More than 40 organizations wrote an open letter to Congress requesting that Congressional leaders pass the FAIR Energy Policy Act, which would phase out tax breaks for the fossil fuel industry. Signatories said the industry receives $4 billion an year in tax breaks. That’s money that could create more jobs in solar and wind or improve education throughout the country.

“Most of these tax preferences are exclusive to the oil industry and represent a conservative picture of the oil industry’s century-long subsidization. Meanwhile, oil companies pulled in $90 billion in 2014—even with lower oil prices,” They wrote in the letter.

Previous has shown that fossil fuels receive significantly more in subsidies than renewable energy. A study last year found that fossil fuel received 40 times in subsidies than renewables do.

The letter was signed by groups including Greenpeace, the National Education Association, VoteVets, Americans United for Change, 350.org and more. They called on Congress to eventually eliminate the following tax breaks: intangible drilling cost deductions, percentage depletion deduction, deduction for tertiary injectants, exception from passive loss limitations for oil and gas, amortization of geological and geophysical expenditures for independent producers, domestic manufacturing tax credit and marginal oil well incentives.

“We could send 166,000 kids to college every year with the $4 billion that is instead squandered on Big Oil,” Brad Woodhouse, President of Americans United for Change, explained.
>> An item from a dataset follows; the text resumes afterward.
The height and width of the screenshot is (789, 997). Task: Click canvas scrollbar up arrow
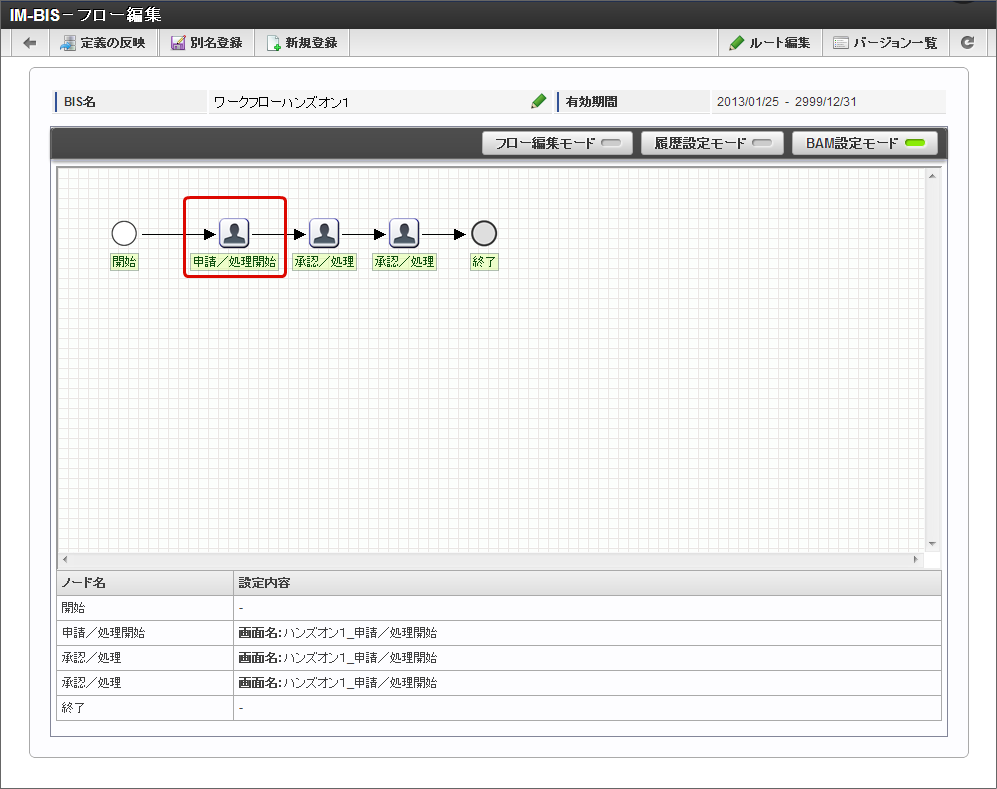pos(932,176)
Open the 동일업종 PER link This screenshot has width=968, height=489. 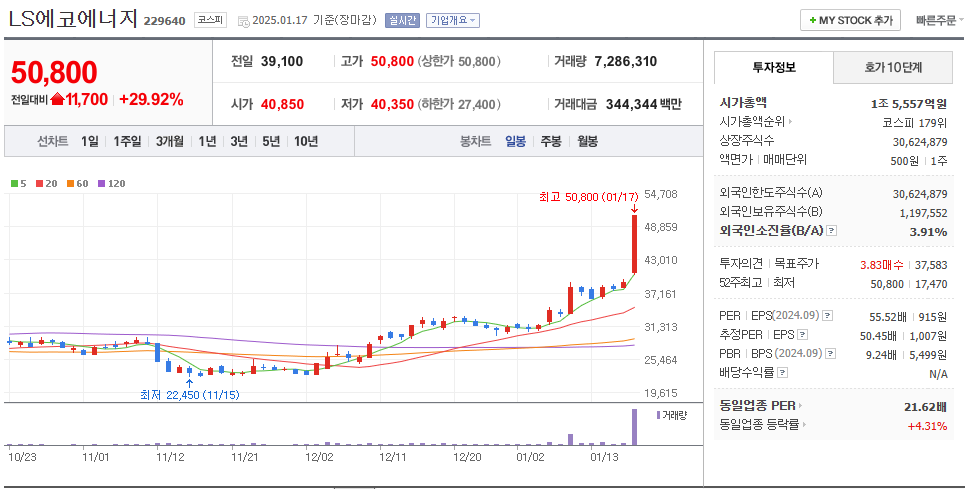click(760, 405)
“Oil companies receive billions in tax breaks, despite being among the world’s largest and most profitable corporations,” the groups wrote. “For too long, America has subsidized the oil industry’s bottom line at middle class Americans’ expense.”

“If we are phasing out tax credits for clean energy—something I oppose—then why are we still committing to permanently support the fossil fuel industries with tax preferences they don’t need?” said Senator Brian Schatz, a Democrat from Hawaii who sponsored that bill. “It is based on the very simple idea that there should be a level playing field for fossil fuels and clean energy.”

The campaign is complemented by the student-led campaign, #4billion4us, targeting the House of Representatives. Celebrities including Leonardo DiCaprio, Keegan-Michael Key and Robert F. Kennedy, Jr., have signed on in support of the campaign.

“Members of Congress have been a very lucrative investment for the oil industry,” said Stephen Kretzmann, the Executive Director of Oil Change USA. “For every $1 they put in in campaign contributions, they get back more than $188 in subsidies, even using these very conservative [Joint Committee on Taxation] subsidy figures.”